**Given data:**
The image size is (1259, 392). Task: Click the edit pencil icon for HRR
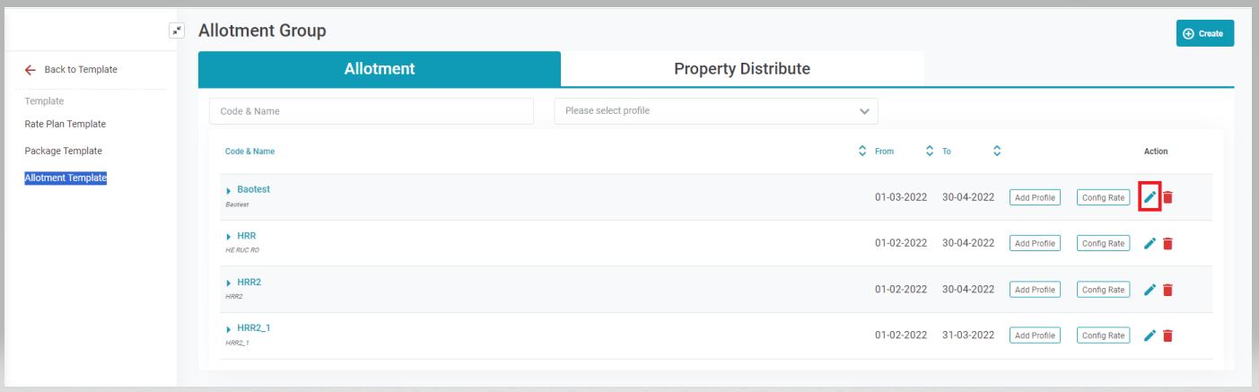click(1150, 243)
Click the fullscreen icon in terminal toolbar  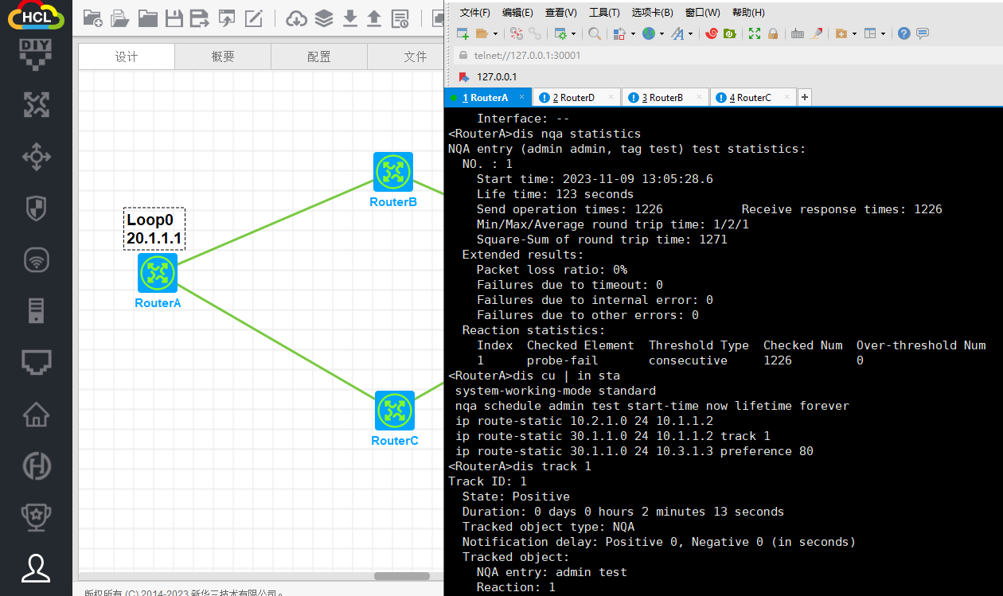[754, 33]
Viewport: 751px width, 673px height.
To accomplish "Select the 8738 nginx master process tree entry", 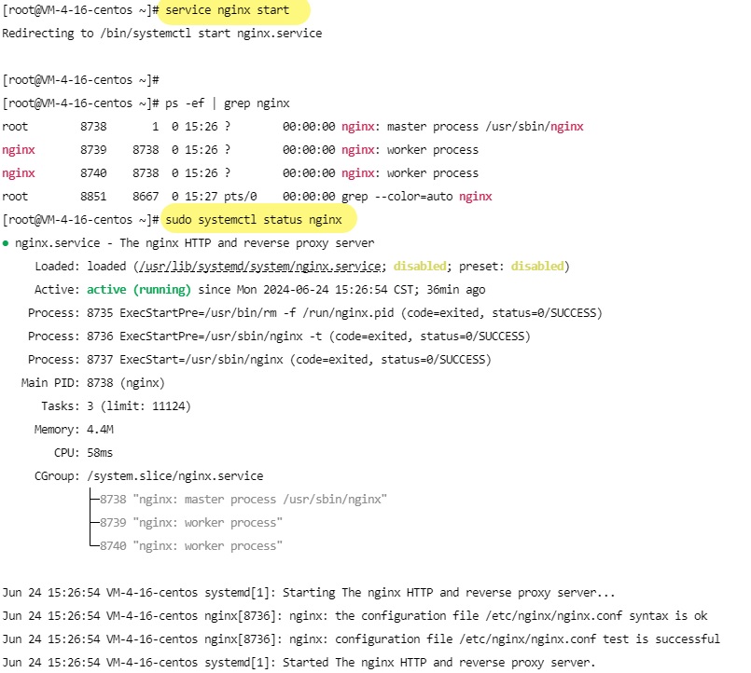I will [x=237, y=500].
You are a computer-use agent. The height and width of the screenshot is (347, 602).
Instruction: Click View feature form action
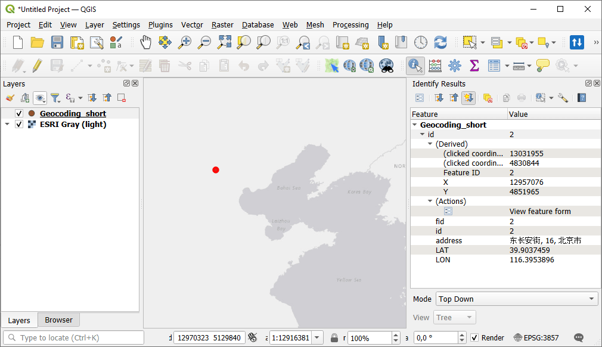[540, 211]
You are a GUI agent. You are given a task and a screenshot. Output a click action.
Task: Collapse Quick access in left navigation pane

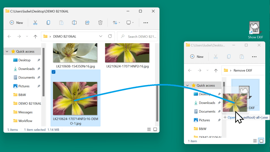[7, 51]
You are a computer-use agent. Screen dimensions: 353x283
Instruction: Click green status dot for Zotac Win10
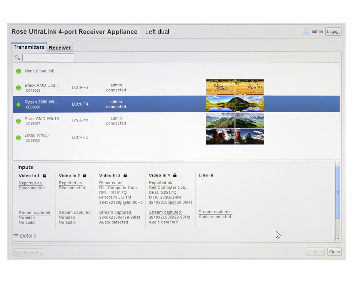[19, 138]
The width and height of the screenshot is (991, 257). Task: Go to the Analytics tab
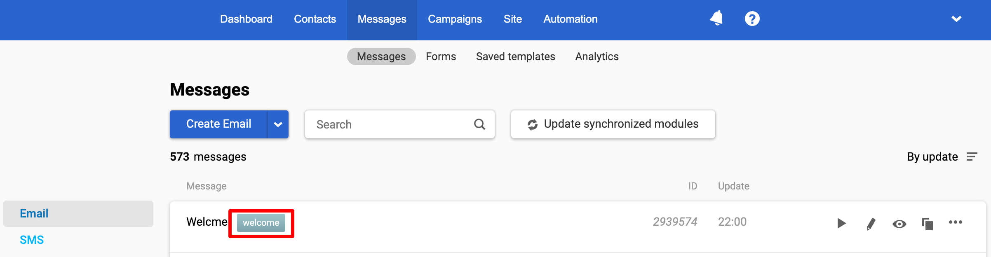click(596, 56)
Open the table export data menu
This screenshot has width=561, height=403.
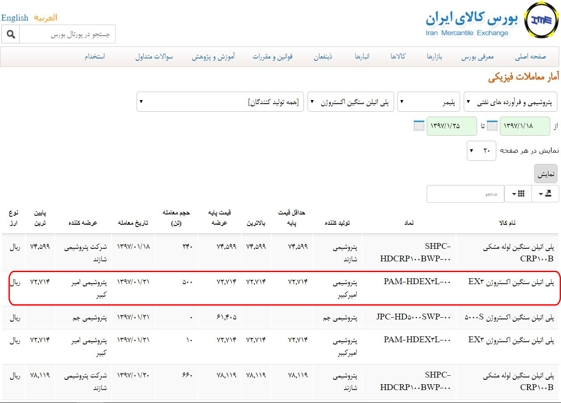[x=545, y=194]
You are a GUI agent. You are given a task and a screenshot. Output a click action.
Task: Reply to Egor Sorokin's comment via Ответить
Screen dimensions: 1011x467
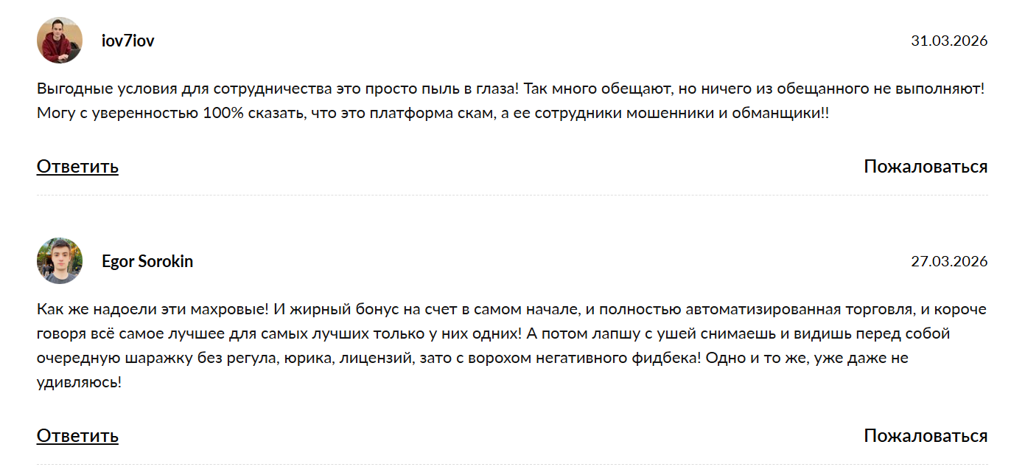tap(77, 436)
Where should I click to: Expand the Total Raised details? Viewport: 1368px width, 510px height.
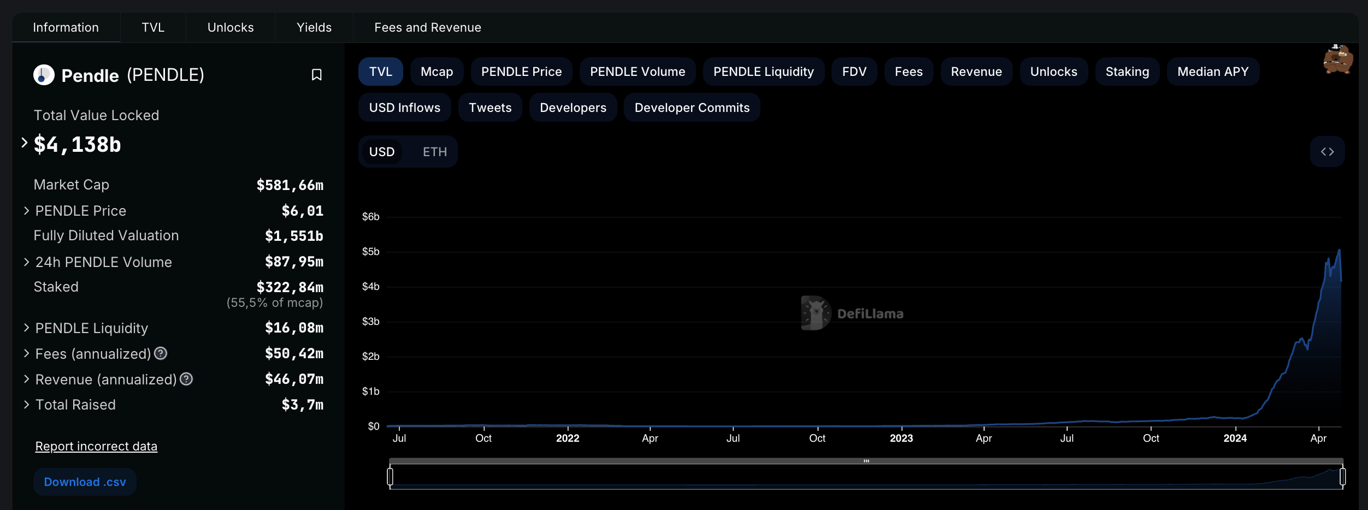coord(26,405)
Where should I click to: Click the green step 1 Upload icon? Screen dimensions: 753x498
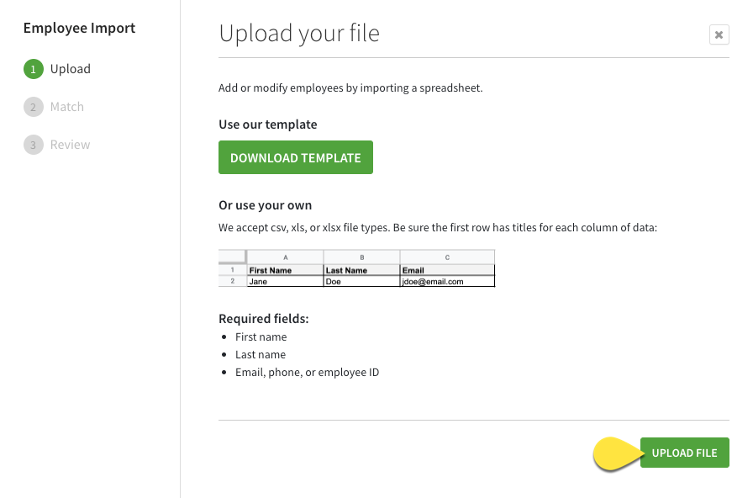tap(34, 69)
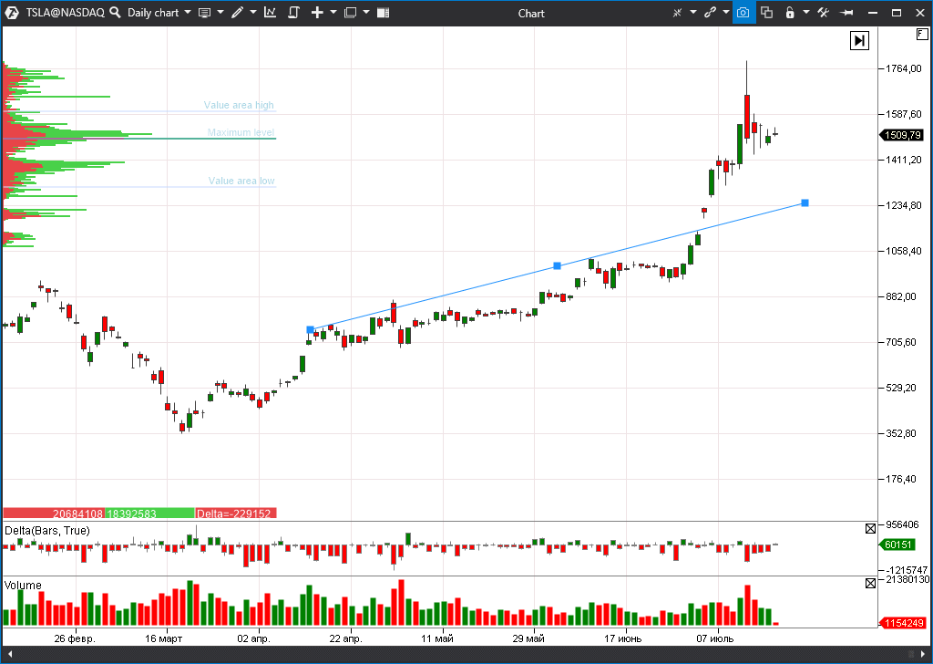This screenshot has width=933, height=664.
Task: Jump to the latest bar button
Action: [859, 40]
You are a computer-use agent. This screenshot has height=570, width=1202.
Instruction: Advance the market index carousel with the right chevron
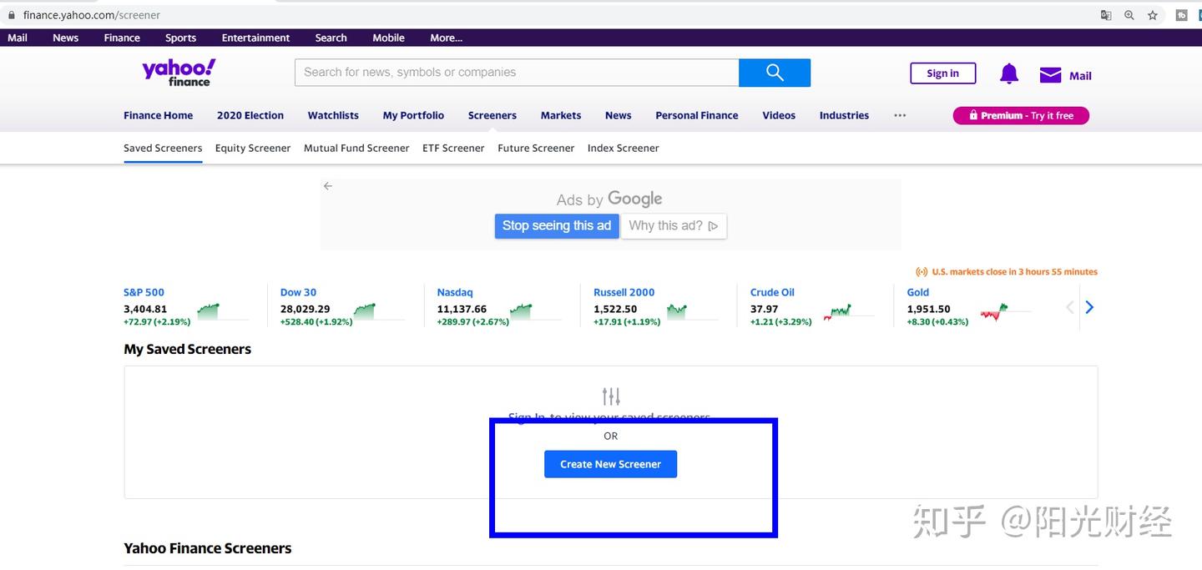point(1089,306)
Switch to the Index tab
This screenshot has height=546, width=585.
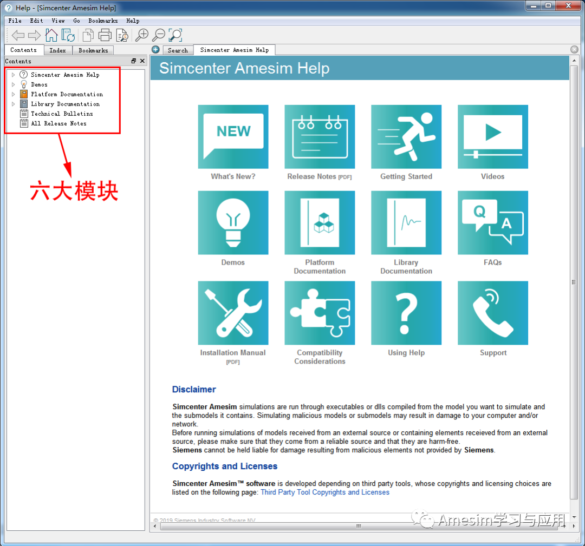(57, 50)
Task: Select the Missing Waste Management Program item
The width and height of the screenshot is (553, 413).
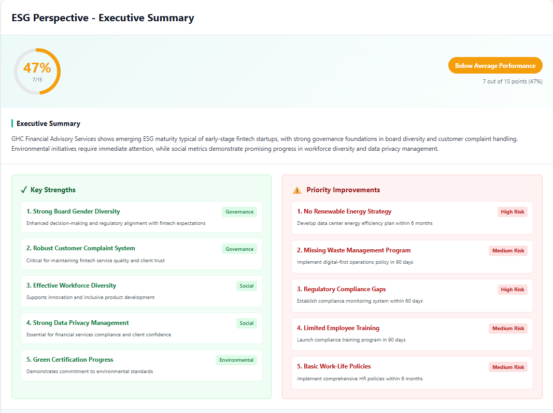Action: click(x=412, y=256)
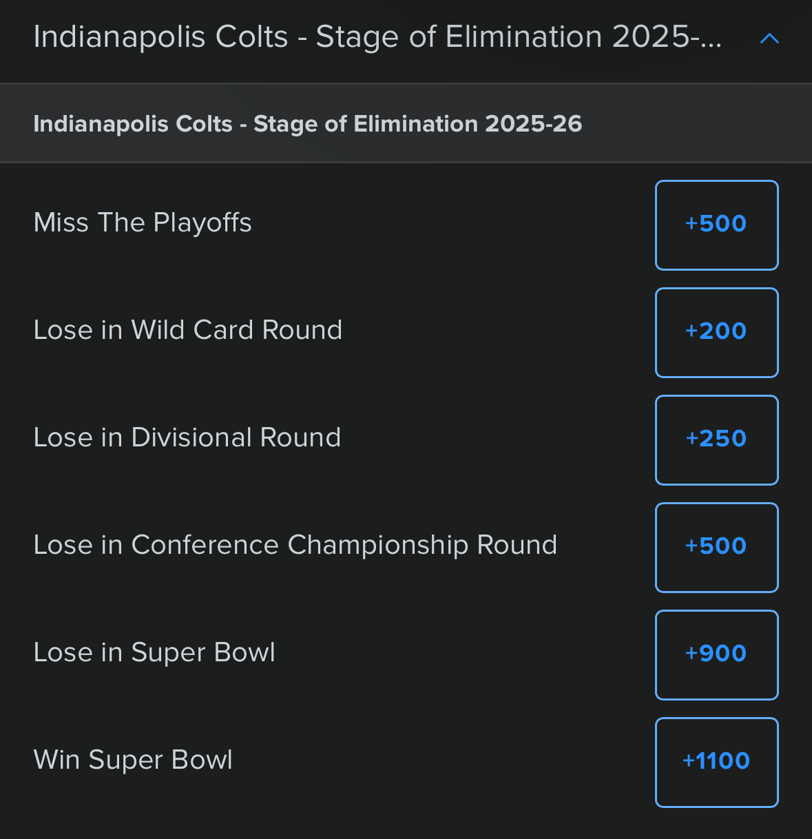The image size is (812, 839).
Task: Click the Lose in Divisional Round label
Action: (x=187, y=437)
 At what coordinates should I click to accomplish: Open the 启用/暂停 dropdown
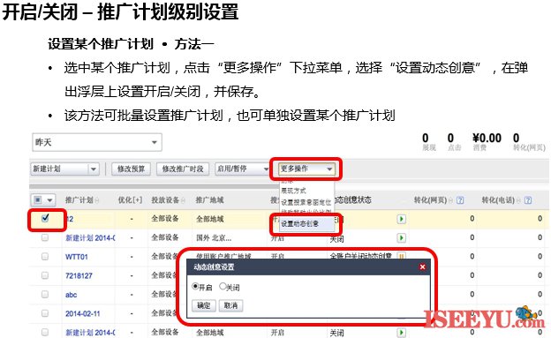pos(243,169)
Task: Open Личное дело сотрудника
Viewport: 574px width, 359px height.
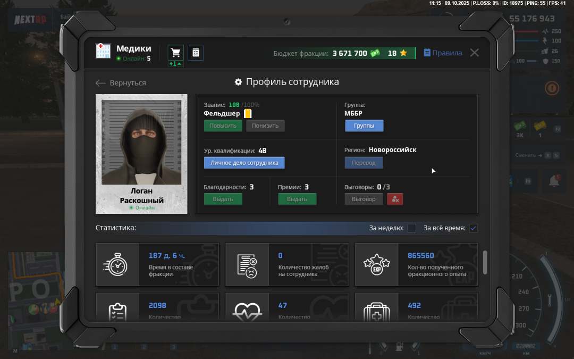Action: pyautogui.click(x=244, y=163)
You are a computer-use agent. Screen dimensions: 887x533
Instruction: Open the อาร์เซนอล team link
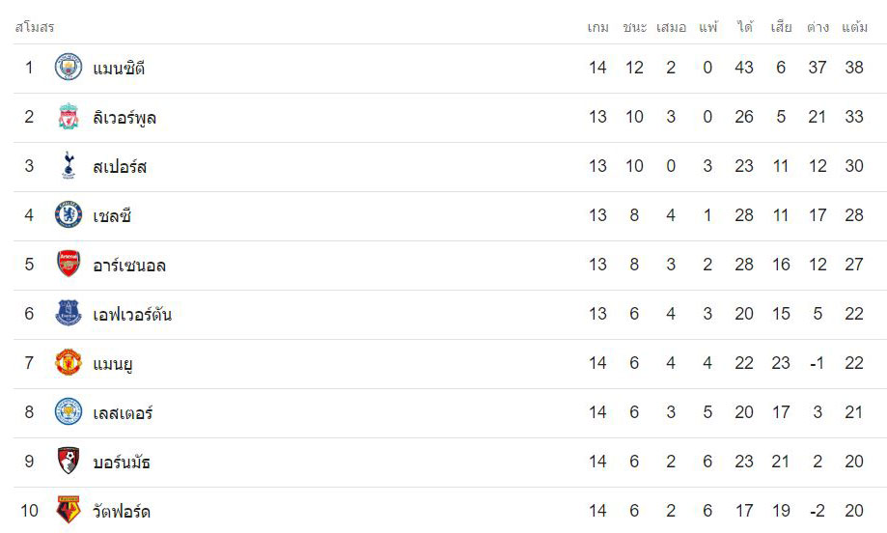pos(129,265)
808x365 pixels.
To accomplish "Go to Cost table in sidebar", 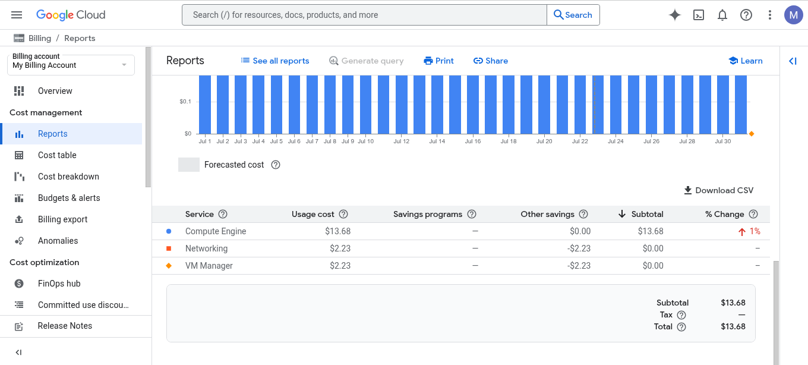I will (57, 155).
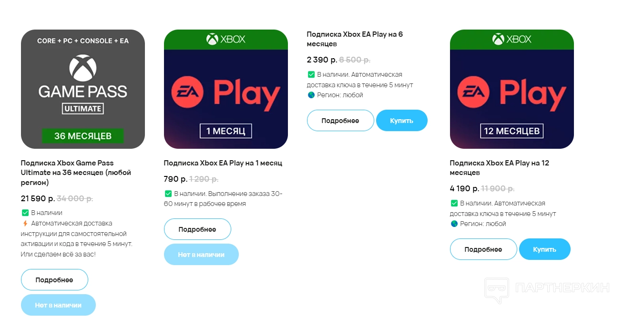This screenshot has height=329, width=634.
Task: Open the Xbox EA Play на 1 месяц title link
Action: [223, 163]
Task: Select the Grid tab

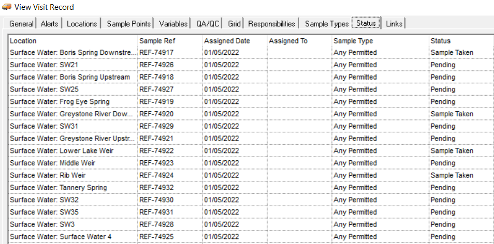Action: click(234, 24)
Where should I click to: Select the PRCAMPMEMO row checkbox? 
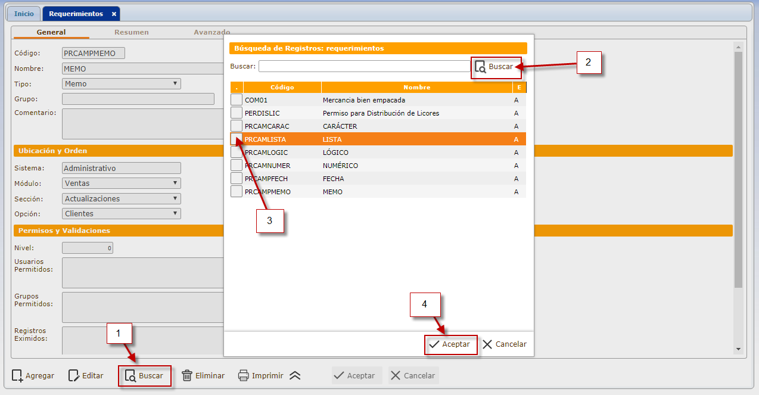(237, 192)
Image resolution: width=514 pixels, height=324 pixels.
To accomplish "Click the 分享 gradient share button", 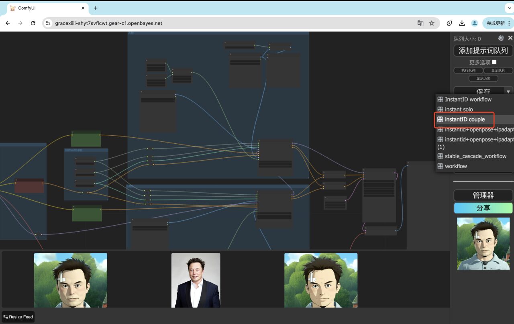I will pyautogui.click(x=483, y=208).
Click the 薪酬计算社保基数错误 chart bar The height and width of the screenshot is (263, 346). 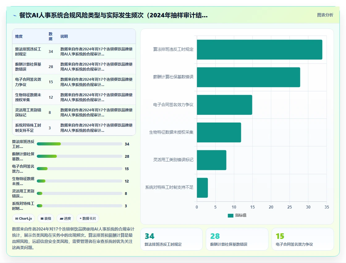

**Exercise objective:** Take the lines above starting at the one containing "Task: Collapse Quick" and ending at the one containing "You are a computer-use agent. This", and print them again exactly, without pictures.

**Written answer:**
Task: Collapse Quick access in left navigation pane

[7, 51]
You are a computer-use agent. Screen dimensions: 353x283
Instruction: Click green status dot for Zotac Win10
[19, 138]
The width and height of the screenshot is (991, 257). Task: Go to the Analytics tab
click(596, 56)
Open the table export data menu
This screenshot has width=561, height=403.
[x=545, y=194]
You are a GUI agent. You are given a task and a screenshot. Output a click action.
Task: Reply to Egor Sorokin's comment via Ответить
Screen dimensions: 1011x467
tap(77, 436)
Where should I click to: Expand the Total Raised details? Viewport: 1368px width, 510px height.
coord(26,405)
Where should I click to: Click the green step 1 Upload icon? Screen dimensions: 753x498
tap(34, 69)
This screenshot has width=933, height=664.
Task: Jump to the latest bar button
Action: [859, 40]
You are a computer-use agent. This screenshot has height=570, width=1202.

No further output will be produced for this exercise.